I do have two major complaints, though. The first (and most important, since this is a book that is about the relationship of two people) is that so far the heart-to-heart conversations are not taking place between the two lovers, who seem to be struggling to get past their (understandable) physical desire for each other in establishing a real relationship. The honesty and heart-to-hearts are not between Kal-El/Clark and Diana, but between two other couples: Diana and Hessia, and Superman and Batman.
My second complaint is that, for right now at least (after all, the series is only four chapters in), the book seems to be a Justice League of America / The Brave and The Bold hybrid. It seems more like a team-up book than one exploring the dynamics of the relationship between these two great DC icons, with all the “guest appearances” of other heroes.
What I’d like to see writer Charles Soule do is “borrow” from Marvel’s great superhero romances – Jean Grey and Scott Summers, especially. I hope he has the “writer’s balls” to do this. If he does, he’ll be on track to writing a really great comic, imho, of course. But if the book’s pairing becomes simply a veneer of a relationship, it will just disappear into the great void that has swallowed too many comics with great promise, but which ended in boredom and cancellation.
TUESDAY MORNING: Jen Krueger
TUESDAY AFTERNOON: Michael Davis
WEDNESDAY MORNING: Mike Gold
“I think that when Warner Bros. uses the word “complicated” in describing Wonder Woman’s story they are really saying that they believe the American audience is ignorant and dumb.”
I saw a interview with John Legend last week in which he was asked about performing at the Grammys. He said that because Paul McCartney and Ringo Starr would be performing also, his was going to be a “sisyphean task”. And then he told the interviewer to put up the definition of sisyphean on the screen for all the Americans who wouldn’t know what that was. And they did! It seemed a little self-serving for Legend to say that. I think Legend, like Warner Brothers, is under estimating the American public.
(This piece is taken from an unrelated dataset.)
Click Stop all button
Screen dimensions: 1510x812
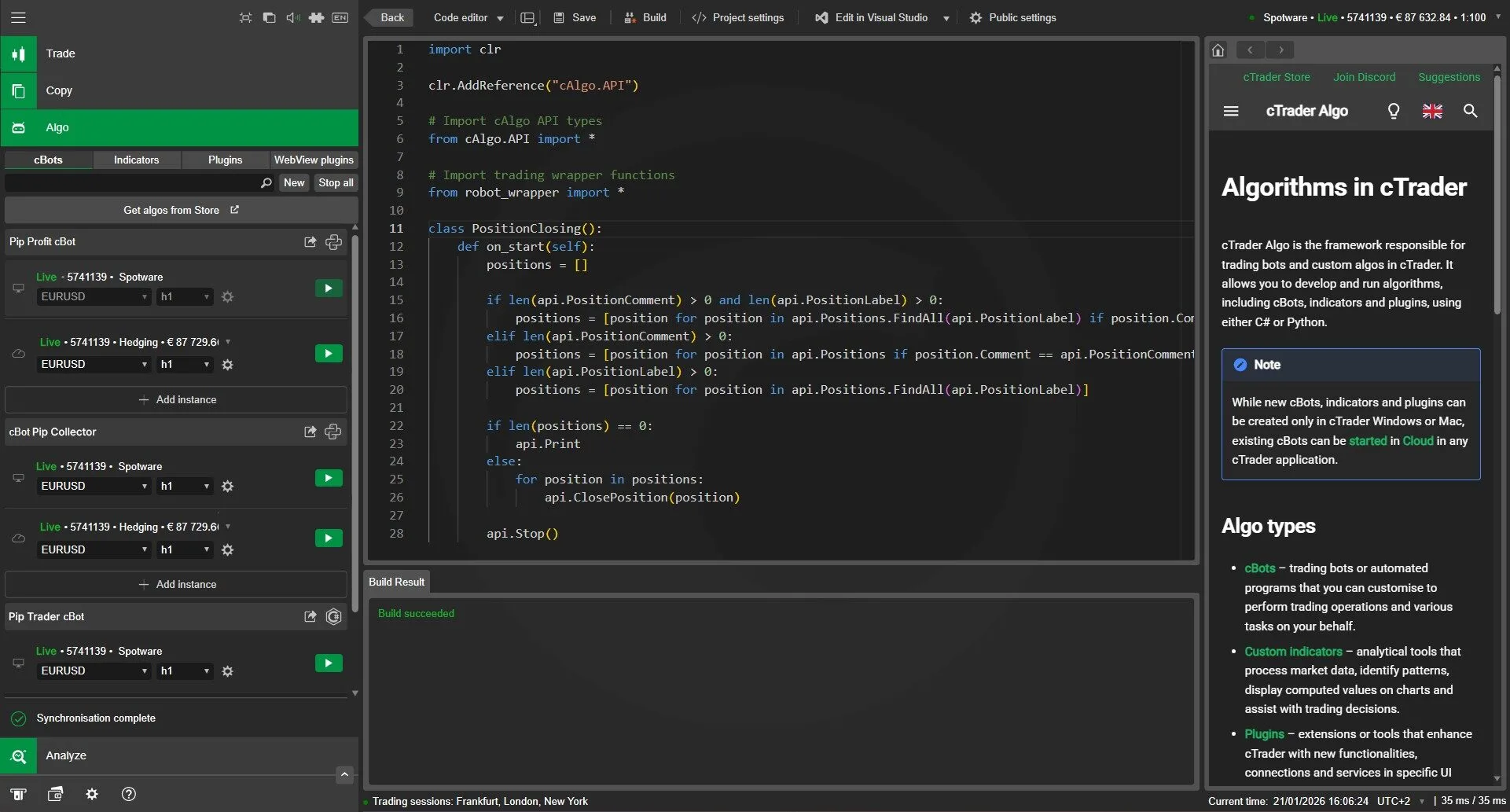coord(336,182)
And Mindy, that was John Edwards, not Al Gore, with Rielle Hunter.
@ George: Oops!
Warner’s definition of “complicated” is clearly pointing to something other than the story itself. It’s been told in one TV show, one animated feature, and countless times in the comic.
“An Amazon princess embarks on a quest to Man’s World to learn about the modern age, what it has created, and protect it with her strength, grace and wisdom. Mostly by hitting things”
That story has remain largely unchanged for seven decades.
What’s “Complicated” in Warners’ eyes if making a movie about a dumb ol’ girl palatable to a male audience. They have bonded themselves to the percieved truism that female leads don’t sell movies, and so they must find a way to “improve” (read: “change to the point that nigh anything is left”) the character and the story so men will be willing to spend money on it.